I. The origin and evolutionary processes of the neocortex

The dorsal region of the vertebrate telencephalon, called the pallium, arises as a homologous region in all amniotes. However, the brain structures derived from the pallium are extremely diverse among animal groups. In mammals, the pallium is significantly enlarged and a six-layered structure is constructed. On the other hand, in Lepidosauria, such as lizards and geckos, and Archosauria, such as turtles, crocodiles, and turtles, the pallium does not expand and a three-layered structure or neuronal core structure is formed (Nomura et al. Journal of Experimental Zoology 2013; Neuroscience Research 2014).

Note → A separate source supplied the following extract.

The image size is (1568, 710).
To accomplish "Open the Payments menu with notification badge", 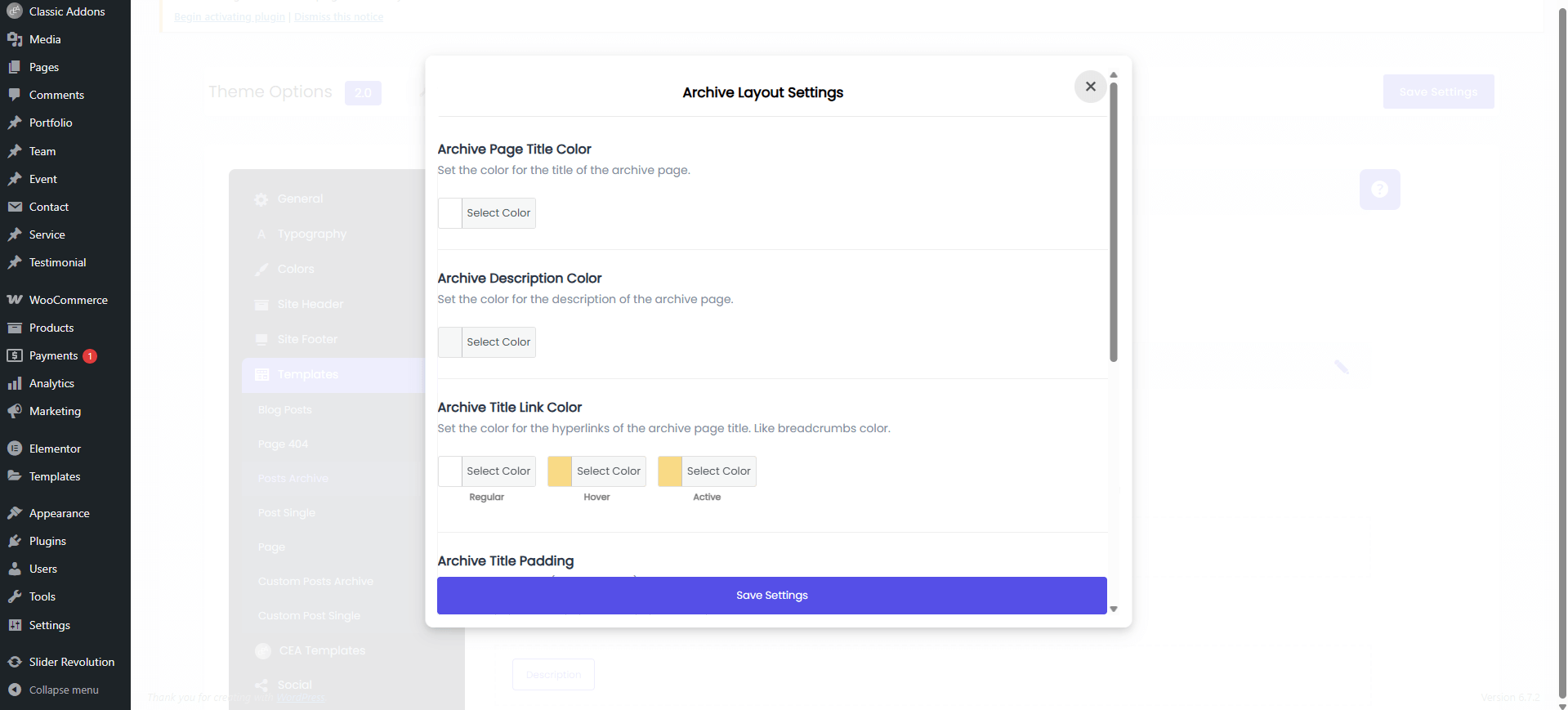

These diverse brain morphologies are presumably due to differences in the timing of neural stem/progenitor cell proliferation and differentiation, as well as spatial and temporal control mechanisms of neuronal subtype specification and migration patterns. On the other hand, even if diverse as complete products, they may share some parts or components of the blueprint, and these features may be traits inherited from the common ancestor of amniotes (Nomura et al. PLoS One 2008; Nature Communications 2013; Development 2016; Yamashita et al. Development 2018; Cell Reports 2018; Cell Reports 2020; Nature Communications 2022). We hope to elucidate the molecular mechanisms that led to the expansion and layering of the cerebral cortex through comparative molecular developmental analysis of amniotes.

II. Evolutionary Developmental Analysis of Human-Specific Phenotypes

Current humans have unique anatomical features, such as a skeletal system adapted for bipedal walking and a significantly enlarged cerebrum. How did these unique human phenotypes evolve? To answer this question, we are focusing on the genomic and genetic changes that have occurred during human evolution and their impact on the phenotype through comparative developmental approaches and the generation of genetically engineered mice. We have generated knock-in mice with extinct Neanderthal and Denisovan-specific amino acid substitutions in the GLI3 gene and found that these polymorphisms induce morphological changes in the skull and vertebrae (Agata et al. Frontiers in Cell and Developmental Biology 2023). Elucidation of the molecular mechanisms that gave rise to the uniqueness of the human phenotype will not only shed light on the history of human evolution from a biological perspective, but also help to elucidate the pathogenesis of various human diseases.

As a basis for promoting such evolutionary developmental research, we have established in vitro and in vivo embryonic manipulation and gene transfer techniques (Nomura and Osumi, Development 2004; Nomura et al. Development 2006; Frontiers in Neuroscience 2015), and have conducted genetic analysis of stem cell lineages analysis (Nomura et al. Cell Stem Cell 2010; Cell Reports 2018).